Can you set down every line of this listing, character for character, with nothing changed?

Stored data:
● ● ●
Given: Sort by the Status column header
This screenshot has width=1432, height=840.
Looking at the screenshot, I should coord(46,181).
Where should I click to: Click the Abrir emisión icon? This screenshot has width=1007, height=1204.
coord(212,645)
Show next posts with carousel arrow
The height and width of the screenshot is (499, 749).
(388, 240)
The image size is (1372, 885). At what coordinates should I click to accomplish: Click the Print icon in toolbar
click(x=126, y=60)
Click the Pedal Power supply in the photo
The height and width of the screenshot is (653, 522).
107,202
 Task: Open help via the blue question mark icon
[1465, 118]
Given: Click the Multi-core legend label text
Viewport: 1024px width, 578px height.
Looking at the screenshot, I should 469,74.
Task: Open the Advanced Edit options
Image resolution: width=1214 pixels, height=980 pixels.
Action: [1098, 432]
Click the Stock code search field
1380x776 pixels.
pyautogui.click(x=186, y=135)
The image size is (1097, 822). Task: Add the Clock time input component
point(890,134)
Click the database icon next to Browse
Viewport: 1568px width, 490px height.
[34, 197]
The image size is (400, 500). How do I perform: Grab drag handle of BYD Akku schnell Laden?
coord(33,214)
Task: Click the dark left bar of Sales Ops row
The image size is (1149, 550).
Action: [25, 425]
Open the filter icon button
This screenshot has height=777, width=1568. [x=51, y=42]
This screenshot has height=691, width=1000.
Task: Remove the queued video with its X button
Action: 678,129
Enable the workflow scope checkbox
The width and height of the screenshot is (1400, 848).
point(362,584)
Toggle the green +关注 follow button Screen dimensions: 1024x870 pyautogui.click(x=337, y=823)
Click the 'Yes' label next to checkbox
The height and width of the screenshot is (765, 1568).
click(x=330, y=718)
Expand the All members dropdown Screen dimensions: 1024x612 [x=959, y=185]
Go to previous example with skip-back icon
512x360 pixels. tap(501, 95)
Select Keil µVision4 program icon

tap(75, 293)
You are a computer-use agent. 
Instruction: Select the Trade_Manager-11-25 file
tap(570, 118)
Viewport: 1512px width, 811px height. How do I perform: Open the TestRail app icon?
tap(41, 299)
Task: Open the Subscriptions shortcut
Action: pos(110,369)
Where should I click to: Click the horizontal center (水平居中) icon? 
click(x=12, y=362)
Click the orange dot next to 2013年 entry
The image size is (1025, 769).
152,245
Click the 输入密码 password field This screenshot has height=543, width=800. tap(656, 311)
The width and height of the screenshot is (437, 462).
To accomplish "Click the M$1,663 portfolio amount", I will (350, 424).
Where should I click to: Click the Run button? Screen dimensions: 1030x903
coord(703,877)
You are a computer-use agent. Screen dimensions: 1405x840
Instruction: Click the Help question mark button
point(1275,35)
● ● ●
- _REPLY TO THE TASK_:
Given: Sort by the Status column header
This screenshot has width=1432, height=840.
Looking at the screenshot, I should coord(46,181).
Where should I click to: Click the Abrir emisión icon? This screenshot has width=1007, height=1204.
coord(212,645)
Show next posts with carousel arrow
The height and width of the screenshot is (499, 749).
(388, 240)
The image size is (1372, 885). At what coordinates should I click to accomplish: Click the Print icon in toolbar
click(x=126, y=60)
Click the Pedal Power supply in the photo
The height and width of the screenshot is (653, 522).
107,202
 Task: Open help via the blue question mark icon
[1465, 118]
Given: Click the Multi-core legend label text
Viewport: 1024px width, 578px height.
Looking at the screenshot, I should 469,74.
Task: Open the Advanced Edit options
Image resolution: width=1214 pixels, height=980 pixels.
Action: [1098, 432]
Click the Stock code search field
1380x776 pixels.
pyautogui.click(x=186, y=135)
The image size is (1097, 822). Task: Add the Clock time input component
point(890,134)
Click the database icon next to Browse
Viewport: 1568px width, 490px height.
[34, 197]
The image size is (400, 500). How do I perform: Grab drag handle of BYD Akku schnell Laden?
coord(33,214)
Task: Click the dark left bar of Sales Ops row
The image size is (1149, 550).
Action: [25, 425]
Open the filter icon button
This screenshot has height=777, width=1568. [x=51, y=42]
This screenshot has height=691, width=1000.
Task: Remove the queued video with its X button
Action: 678,129
Enable the workflow scope checkbox
The width and height of the screenshot is (1400, 848).
point(362,584)
Toggle the green +关注 follow button Screen dimensions: 1024x870 pyautogui.click(x=337, y=823)
Click the 'Yes' label next to checkbox
The height and width of the screenshot is (765, 1568).
click(x=330, y=718)
Expand the All members dropdown Screen dimensions: 1024x612 [x=959, y=185]
Go to previous example with skip-back icon
512x360 pixels. tap(501, 95)
Select Keil µVision4 program icon

tap(75, 293)
You are a computer-use agent. 
Instruction: Select the Trade_Manager-11-25 file
tap(570, 118)
Viewport: 1512px width, 811px height. How do I perform: Open the TestRail app icon?
tap(41, 299)
Task: Open the Subscriptions shortcut
Action: pos(110,369)
Where should I click to: Click the horizontal center (水平居中) icon? 
click(x=12, y=362)
Click the orange dot next to 2013年 entry
The image size is (1025, 769).
152,245
Click the 输入密码 password field This screenshot has height=543, width=800. tap(656, 311)
The width and height of the screenshot is (437, 462).
To accomplish "Click the M$1,663 portfolio amount", I will (350, 424).
Where should I click to: Click the Run button? Screen dimensions: 1030x903
coord(703,877)
You are a computer-use agent. Screen dimensions: 1405x840
Instruction: Click the Help question mark button
point(1275,35)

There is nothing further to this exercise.